Exercise objective
What is needed is a copy of each line in the listing that contains "click".

Record extracts
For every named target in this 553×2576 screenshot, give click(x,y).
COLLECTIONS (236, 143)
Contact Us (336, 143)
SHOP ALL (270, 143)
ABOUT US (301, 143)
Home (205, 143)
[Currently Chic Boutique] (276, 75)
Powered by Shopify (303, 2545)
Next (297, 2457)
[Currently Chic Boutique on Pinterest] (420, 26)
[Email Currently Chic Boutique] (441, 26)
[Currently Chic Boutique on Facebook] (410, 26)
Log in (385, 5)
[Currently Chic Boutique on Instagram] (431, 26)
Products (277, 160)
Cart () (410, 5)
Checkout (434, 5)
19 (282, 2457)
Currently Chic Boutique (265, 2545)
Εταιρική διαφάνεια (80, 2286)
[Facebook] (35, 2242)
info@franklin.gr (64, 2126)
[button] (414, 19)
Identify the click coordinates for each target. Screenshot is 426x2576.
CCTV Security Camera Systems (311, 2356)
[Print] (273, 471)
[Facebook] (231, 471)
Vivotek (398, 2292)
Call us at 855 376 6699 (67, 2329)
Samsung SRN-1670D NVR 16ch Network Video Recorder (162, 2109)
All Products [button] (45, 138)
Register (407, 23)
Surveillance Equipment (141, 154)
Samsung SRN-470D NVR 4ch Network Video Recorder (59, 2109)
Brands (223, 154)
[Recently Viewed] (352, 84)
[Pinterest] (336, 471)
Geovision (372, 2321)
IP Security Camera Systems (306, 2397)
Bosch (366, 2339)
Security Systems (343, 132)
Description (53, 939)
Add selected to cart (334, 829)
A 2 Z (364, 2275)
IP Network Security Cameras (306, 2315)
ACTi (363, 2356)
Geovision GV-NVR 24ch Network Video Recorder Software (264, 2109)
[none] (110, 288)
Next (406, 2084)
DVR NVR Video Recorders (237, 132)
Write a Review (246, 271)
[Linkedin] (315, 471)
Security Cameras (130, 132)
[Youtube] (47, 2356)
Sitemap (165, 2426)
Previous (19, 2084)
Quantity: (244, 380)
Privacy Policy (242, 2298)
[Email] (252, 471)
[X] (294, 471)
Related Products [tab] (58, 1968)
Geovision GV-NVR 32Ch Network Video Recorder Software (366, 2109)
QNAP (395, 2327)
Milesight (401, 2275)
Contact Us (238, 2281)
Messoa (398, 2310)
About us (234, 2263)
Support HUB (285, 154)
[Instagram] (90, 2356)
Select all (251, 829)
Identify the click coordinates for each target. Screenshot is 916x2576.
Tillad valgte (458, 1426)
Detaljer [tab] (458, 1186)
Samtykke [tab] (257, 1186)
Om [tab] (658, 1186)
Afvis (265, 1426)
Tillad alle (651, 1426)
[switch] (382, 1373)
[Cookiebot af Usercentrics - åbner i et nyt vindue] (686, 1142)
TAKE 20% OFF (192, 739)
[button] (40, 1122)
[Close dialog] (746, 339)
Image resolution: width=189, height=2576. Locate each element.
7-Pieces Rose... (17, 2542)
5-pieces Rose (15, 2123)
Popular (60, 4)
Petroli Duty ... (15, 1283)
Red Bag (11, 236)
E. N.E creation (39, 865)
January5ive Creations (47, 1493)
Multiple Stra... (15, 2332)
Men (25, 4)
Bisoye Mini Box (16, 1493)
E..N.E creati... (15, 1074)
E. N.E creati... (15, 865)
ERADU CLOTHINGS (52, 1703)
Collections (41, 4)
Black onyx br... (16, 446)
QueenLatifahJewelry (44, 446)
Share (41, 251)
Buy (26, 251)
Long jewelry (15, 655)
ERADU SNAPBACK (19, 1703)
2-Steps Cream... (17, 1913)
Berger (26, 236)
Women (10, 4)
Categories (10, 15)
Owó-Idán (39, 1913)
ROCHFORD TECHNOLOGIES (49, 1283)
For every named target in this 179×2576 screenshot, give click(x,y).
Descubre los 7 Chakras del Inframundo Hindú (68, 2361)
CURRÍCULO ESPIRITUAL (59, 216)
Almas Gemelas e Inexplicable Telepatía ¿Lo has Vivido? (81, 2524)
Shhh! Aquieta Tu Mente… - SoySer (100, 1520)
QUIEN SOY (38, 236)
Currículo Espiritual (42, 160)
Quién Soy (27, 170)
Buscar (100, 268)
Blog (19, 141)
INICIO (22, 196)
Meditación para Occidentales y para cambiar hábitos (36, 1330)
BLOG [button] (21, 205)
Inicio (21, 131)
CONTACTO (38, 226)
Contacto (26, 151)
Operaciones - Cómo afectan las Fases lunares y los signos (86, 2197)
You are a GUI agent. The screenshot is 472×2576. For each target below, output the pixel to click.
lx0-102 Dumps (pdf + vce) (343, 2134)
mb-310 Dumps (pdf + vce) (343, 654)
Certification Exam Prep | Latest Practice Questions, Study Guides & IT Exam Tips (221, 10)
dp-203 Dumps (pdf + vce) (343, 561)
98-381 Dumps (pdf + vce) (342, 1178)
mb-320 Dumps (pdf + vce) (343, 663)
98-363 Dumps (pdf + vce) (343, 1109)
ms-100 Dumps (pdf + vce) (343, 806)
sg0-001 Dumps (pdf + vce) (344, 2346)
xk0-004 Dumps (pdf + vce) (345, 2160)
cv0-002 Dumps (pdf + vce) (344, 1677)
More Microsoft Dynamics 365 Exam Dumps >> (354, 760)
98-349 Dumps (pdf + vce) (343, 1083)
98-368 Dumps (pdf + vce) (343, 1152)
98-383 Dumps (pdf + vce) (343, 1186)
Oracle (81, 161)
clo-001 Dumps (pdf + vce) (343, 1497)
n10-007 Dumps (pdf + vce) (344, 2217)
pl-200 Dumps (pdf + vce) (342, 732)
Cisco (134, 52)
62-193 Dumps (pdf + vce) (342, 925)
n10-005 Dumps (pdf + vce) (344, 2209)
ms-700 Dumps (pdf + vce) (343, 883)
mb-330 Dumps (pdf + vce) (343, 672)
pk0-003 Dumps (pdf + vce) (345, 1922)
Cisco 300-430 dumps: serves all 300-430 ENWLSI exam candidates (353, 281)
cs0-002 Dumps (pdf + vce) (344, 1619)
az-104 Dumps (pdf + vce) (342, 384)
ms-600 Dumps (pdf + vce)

Exercise solution
For every named target in this 553×2576 screenshot, give click(x,y).
Identify the click coordinates for each target. Screenshot is 426x2576.
Identify the click coordinates for each target. Screenshot is 916x2576.
For every named target in this 179×2576 screenshot, give click(x,y).
You are a GUI agent. The screenshot is 472×2576. For each target below, output the pixel to click.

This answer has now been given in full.